机构地区:[1]重庆医科大学附属儿童医院P2实验室,重庆400014

出  处:《重庆医科大学学报》2009年第7期926-929,共4页Journal of Chongqing Medical University

基  金:国家自然科学基金(30471839;30800972)

摘  要:目的:评价核苷酸序列测定法定量检测病毒相对适合度的可靠性。方法:用RT-PCR法扩增此前筛选获得的Palivizu mab逃逸株F基因片断(分别于F基因第816位和828位带有区别于原型株的遗传标志)。RT-PCR产物经纯化、定量并调节至相同浓度,按不同比例混合后进行核苷酸序列测定。用ABI公司EDIT软件分析序列双峰部位不同RT-PCR产物所占比例,代表病毒适合度水平,用分子克隆法定量验证序列分析定量评估病毒相对适合度的可靠性。结果:按不同比例预混得RSVA2原型株和Palivizumab逃逸株(MP4和F212)分别在F基因第816位和828位出现双峰。峰高测定所获RT-PCR产物比例与预混比例十分接近。采用分子克隆法获得的RT-PCR产物比例亦与序列测定定量分析结果基本一致。结论:序列测定定量分析法评估病毒相对适合度(Relative fitness)结果稳定可靠,简便易行,适用于临床检测HIV等病毒感染性疾病耐药毒株是否出现及其适合度变化。Objective: To evaluate reproductivity of nucleotide sequencing for quantitative determination of viral fitness. Methods: F gene fragments from respiratory syncytial virus (RSV) A2 strain, palivizumab escape mutants, F212 and MP4, were amplified by RT-PCR, gel purified,quantified by spectrophotometry and adjusted to same concentration. A2,F212 and MP4 RT-PCR products were mixed at different ratios and determined for nucleotide sequence. Electropherograms at sites with ambiguity were visually measured by using ABI EDIT software.
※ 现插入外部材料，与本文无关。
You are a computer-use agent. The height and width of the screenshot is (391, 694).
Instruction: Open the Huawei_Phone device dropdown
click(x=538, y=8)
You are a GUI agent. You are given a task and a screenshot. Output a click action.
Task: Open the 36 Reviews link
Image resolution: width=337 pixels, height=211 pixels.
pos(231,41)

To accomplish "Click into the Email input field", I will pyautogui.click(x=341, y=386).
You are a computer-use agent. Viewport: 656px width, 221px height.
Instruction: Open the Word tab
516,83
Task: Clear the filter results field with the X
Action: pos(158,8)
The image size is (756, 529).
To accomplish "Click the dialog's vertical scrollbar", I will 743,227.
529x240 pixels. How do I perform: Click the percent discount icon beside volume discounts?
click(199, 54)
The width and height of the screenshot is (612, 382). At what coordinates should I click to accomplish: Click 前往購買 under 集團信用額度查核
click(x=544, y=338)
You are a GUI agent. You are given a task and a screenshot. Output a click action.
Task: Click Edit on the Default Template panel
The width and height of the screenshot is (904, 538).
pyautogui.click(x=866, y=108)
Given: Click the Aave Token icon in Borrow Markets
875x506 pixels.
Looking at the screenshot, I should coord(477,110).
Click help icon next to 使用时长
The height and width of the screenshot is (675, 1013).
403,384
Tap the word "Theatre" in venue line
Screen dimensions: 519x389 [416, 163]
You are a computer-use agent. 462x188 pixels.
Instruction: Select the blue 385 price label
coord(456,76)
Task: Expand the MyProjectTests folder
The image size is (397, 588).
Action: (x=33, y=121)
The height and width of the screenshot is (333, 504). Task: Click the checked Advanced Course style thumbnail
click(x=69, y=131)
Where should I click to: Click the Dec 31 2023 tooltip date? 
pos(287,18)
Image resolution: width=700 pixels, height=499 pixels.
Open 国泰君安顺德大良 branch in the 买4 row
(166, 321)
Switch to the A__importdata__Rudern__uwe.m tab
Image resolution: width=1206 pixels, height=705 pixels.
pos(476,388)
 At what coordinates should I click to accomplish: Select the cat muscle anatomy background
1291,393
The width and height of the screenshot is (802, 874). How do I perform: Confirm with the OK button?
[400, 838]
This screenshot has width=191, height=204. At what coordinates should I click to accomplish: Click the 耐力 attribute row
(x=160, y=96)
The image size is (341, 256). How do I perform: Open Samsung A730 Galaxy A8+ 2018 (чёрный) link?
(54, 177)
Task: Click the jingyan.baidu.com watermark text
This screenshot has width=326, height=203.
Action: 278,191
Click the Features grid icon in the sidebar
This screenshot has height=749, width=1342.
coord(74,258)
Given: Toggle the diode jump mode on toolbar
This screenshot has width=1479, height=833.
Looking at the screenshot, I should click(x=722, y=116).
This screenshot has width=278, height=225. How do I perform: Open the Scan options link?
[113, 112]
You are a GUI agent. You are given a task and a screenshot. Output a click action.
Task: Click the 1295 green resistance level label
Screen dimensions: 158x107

Proportion of RT-PCR products from prototype virus or escape mutants represented viral fitness level. Molecular cloning was utilized to validate input ratios of RT-PCR products. Results:Dual peaks were seen at 816 and 828 positions in the F gene for A2/F212 and A2/MP4mixtures, respectively. Proportion of prototype virus and escape mutants were gained by measuring the heights of dual peaks. Measured ratios were similar to premixed ratios which were confirmed by molecular cloning. Conclusion: Nucleotide sequencing is reliable, easy assay for evaluation of viral fitness and practical for screening escape mutants and viral fitness in viral infections, such as HIV infection.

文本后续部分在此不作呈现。